The Governor recognized that people are tired of all of this, and many are discouraged. He urged people who have relaxed their approach to coronavirus prevention to get “back to the basics” of vigorous hand-washing and mask-wearing. (In our little corner of Columbus, I haven’t noticed any slippage in mask-wearing and social distancing among people who are out and about, nor in our Friday night visits to restaurants over the past few weeks.)
Let’s face it: whether we’ve tested positive for COVID-19 or not, we’ve all got a serious case of coronavirus fatigue. The virus won’t go away, we’ve lurched from one “crucial phase” to another, and the efforts we’ve taken haven’t prevented additional spikes in positive tests. There’s a nagging sense that we’re all going to have to live with these conditions for the foreseeable future — and that’s where the possibility of another bar and restaurant closure order becomes so dispiriting. Much as I think our home cooking has improved, and much as we have adhered to social distancing and remote work concepts, it’s nice to have the option of going to a restaurant, experiencing a change of scenery, and eating food that you haven’t cooked yourself as a kind of safety valve to break up the monotonous sameness.
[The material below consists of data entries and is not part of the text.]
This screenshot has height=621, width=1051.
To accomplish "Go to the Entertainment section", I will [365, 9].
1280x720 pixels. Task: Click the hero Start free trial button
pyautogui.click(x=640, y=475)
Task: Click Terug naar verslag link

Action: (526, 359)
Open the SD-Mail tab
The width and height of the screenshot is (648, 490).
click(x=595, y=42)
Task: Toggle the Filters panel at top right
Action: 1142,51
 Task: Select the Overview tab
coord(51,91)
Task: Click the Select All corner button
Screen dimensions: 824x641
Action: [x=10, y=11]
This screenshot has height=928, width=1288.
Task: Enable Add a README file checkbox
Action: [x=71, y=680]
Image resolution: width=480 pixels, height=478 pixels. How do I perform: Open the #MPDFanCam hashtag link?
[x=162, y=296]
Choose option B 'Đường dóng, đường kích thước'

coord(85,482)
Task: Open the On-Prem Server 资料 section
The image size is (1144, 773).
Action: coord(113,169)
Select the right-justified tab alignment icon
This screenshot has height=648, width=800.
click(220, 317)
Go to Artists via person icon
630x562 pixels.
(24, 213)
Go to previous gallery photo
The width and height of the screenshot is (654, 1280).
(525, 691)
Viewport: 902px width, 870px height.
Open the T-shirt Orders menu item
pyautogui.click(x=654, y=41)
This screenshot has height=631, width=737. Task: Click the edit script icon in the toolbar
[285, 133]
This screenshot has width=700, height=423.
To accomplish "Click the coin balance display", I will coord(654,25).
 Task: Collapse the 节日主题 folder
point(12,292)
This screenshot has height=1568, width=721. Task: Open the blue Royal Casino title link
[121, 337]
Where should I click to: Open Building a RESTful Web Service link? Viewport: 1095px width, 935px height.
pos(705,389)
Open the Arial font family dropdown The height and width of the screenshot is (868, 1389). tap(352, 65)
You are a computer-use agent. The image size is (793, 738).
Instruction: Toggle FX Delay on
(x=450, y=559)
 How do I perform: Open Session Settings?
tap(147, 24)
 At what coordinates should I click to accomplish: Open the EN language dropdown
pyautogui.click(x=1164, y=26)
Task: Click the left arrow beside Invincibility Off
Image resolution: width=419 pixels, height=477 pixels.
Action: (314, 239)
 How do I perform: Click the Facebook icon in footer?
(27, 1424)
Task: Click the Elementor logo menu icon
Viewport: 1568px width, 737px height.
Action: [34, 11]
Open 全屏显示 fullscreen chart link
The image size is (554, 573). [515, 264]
Perhaps we’ll get a vaccine that changes this grim paradigm, or perhaps it will end when so many people get infected that we reach the “herd immunity” point that some public health experts talk about. Until then, the big challenge is to keep going, accept the uncertainty, and recognize that, one way or another, this bleak period is going to end at some unknown point in the future. It’s not a very encouraging message, but sometimes that how the real world works.